Emery outlines goals if elected Sheriff | Elections | heraldbulletin.com – The Herald Bulletin

PENDLETON Republican Anthony Emery seeking the party's nomination for Sheriff outlined proposed changes to the department.

Emery is one of three candidates seeking the Sheriff's nomination along with Kim Stigall and John Beeman. The winner in the May primary election will be running against Democrat Joey Cole.

Emery has served on the Madison County Council since 2017 and is a 30-year member of the Indiana State Police.

Appearing at the Tea Party meeting Thursday, Emery asked what the county was doing to combat crime.

The job of a police officer is to enforce the laws, he said.

Emery said the drug problem in Madison County is increasing the numbers of other crimes like theft and burglaries.

We can't ignore the drug problem, he said. Once a person is incarcerated we should get them help with addiction problems.

Emery said those programs should be used to reduce the number of repeat arrests.

He also would bring the Drug Task Force back under the control of the Sheriff's Department.

Emery said currently there are only four members of the task force, two from the Anderson Police Department and two from the Sheriff's Department. He noted there used to be six members.

There should be a county-wide drug task force run by the sheriff and not the Anderson Police Department, he said. The chief of police has to answer to other people. The sheriff answers to the voters.

Emery said he would like to renew the department's community outreach program and contact elderly residents on a regular basis to check on their welfare.

He said the years serving on the county council has provided a lot of opportunities to learn the ins and outs of county finances.

Concerning the construction of the new county jail, Emery said he has been working with officials in the criminal justice system since joining the council on the overcrowding problem.

The decisions on the jail will be made before the next sheriff takes office, Emery. There will be a ground breaking in August or September. As a councilman, I've been a part of the process.

Councilman Jerry Alexander is seeking election to a second term and is being opposed in the Republican Party by Bethany Keller for the District 1 nomination.

When I decided to run I started attending council meetings to learn the process, he said. Historically the budget is prepared by office holders on their anticipated spending needs.

It's a frustrating process, Alexander said. The council is responsible for finances.

He said it takes time and experience to understand the council's budget making process.

Expenses exceeded revenues not too long ago, Alexander said.
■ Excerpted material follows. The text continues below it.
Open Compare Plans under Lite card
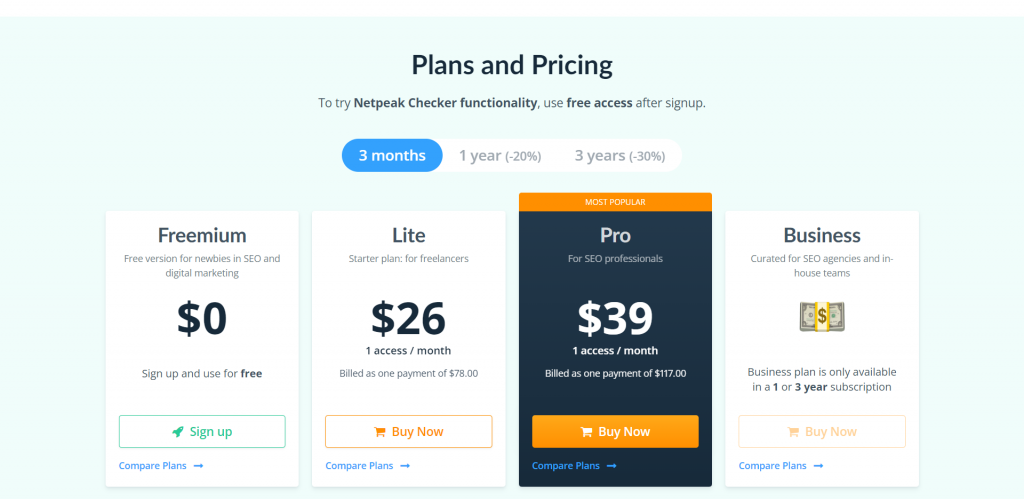pyautogui.click(x=359, y=466)
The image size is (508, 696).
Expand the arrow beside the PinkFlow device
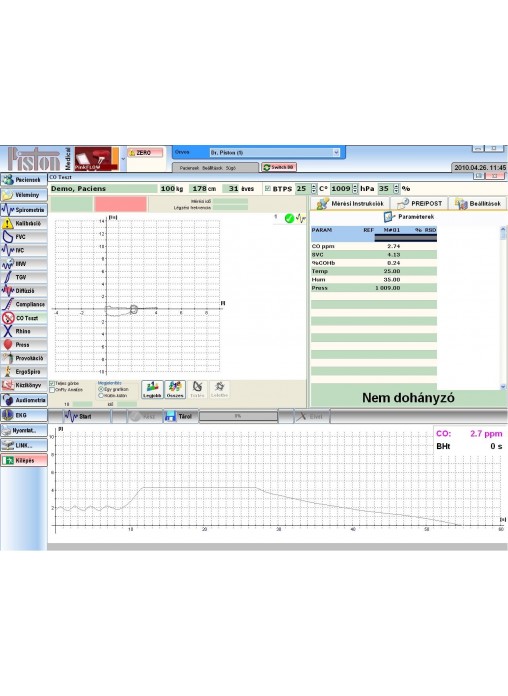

Auditor Rick Gardner has done a good job of working with the council to tighten the fiscal process.

During the last budget cycle, Alexander said, the council looked at spending by each department over several years and set the budgets on the average.

The process worked, he said.

Alexander said the county is in good fiscal condition with an operating balance of $9 million and Rainy Day fund of $5.4 million by the end of the year.

We've done a good job of managing finances, he said.

Follow Ken de la Bastide on Twitter @KendelaBastide, or call 765-640-4863.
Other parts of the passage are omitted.